Parler CEO Is Fired After 'Constant Resistance' Inside The Conservative-Friendly Site
Updated 6:21 p.m. ET Thursday
Parler, the far-right-friendly social media site that was knocked offline after the violent mob stormed the U.S. Capitol, has fired its CEO.
John Matze said the company removed him as chief executive, following a fight with conservative donor Rebekah Mercer, who controls Parler's board, after an apparent fight over the future of free speech on Parler.
"I did not participate in this decision," Matze, 27, who is based in Henderson, Nev., said.
In an interview with NPR, Matze claimed that there was a dispute with Mercer over just how far Parler would take its openness to free speech. He said that if the company wanted to succeed, Parler would have crack down on domestic terrorists and any groups that incite violence, including the Trump-supporting conspiracy theory QAnon.
"I got silence as a result," Matze said.
Matze said that after the attack on the Capitol, he felt that the site had to step up its content-policing efforts.
"To me, it was a clear indication of what could have happen if we didn't change the ways were being done," he said.
--------
QUESTIONS ON THE MATERIAL →
- 1) From the Parler article, echo the passage starting with "John Matze said" and going on through "its content-policing efforts.".
- 2) Answer these questions using the Parler article:
(a) How old is John Matze?
(b) Who controls Parler's board?
(c) Which conspiracy theory did Matze name among the groups Parler would have to crack down on?

RECORDS PROVIDED →
--------
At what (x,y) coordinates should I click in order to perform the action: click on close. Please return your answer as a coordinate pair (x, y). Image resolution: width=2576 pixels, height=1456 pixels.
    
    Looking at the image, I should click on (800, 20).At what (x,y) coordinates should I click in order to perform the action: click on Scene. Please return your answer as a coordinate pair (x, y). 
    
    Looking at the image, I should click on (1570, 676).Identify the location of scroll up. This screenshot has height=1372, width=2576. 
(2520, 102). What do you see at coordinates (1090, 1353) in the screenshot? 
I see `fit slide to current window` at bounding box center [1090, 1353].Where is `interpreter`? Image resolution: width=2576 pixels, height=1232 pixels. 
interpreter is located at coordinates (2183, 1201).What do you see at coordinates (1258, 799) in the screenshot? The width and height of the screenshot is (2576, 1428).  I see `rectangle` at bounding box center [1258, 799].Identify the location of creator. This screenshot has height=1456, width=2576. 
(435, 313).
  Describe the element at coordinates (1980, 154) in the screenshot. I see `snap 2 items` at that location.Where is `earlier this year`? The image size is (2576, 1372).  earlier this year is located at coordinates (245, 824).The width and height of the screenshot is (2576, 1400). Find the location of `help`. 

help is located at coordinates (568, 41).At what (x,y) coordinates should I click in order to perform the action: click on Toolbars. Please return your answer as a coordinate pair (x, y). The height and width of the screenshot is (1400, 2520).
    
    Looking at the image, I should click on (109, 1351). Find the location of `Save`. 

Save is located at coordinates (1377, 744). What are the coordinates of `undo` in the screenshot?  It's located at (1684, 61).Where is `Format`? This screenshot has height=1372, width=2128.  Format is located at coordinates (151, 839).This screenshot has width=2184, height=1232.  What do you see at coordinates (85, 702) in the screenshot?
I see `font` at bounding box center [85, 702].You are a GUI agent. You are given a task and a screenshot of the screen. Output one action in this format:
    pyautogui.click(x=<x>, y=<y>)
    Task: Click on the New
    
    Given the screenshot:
--------
TASK ANSWERS →
- 1)
John Matze said the company removed him as chief executive, following a fight with conservative donor Rebekah Mercer, who controls Parler's board, after an apparent fight over the future of free speech on Parler.
"I did not participate in this decision," Matze, 27, who is based in Henderson, Nev., said.
In an interview with NPR, Matze claimed that there was a dispute with Mercer over just how far Parler would take its openness to free speech. He said that if the company wanted to succeed, Parler would have crack down on domestic terrorists and any groups that incite violence, including the Trump-supporting conspiracy theory QAnon.
"I got silence as a result," Matze said.
Matze said that after the attack on the Capitol, he felt that the site had to step up its content-policing efforts.

- 2)
(a) He is 27.
(b) Conservative donor Rebekah Mercer controls it.
(c) He named QAnon.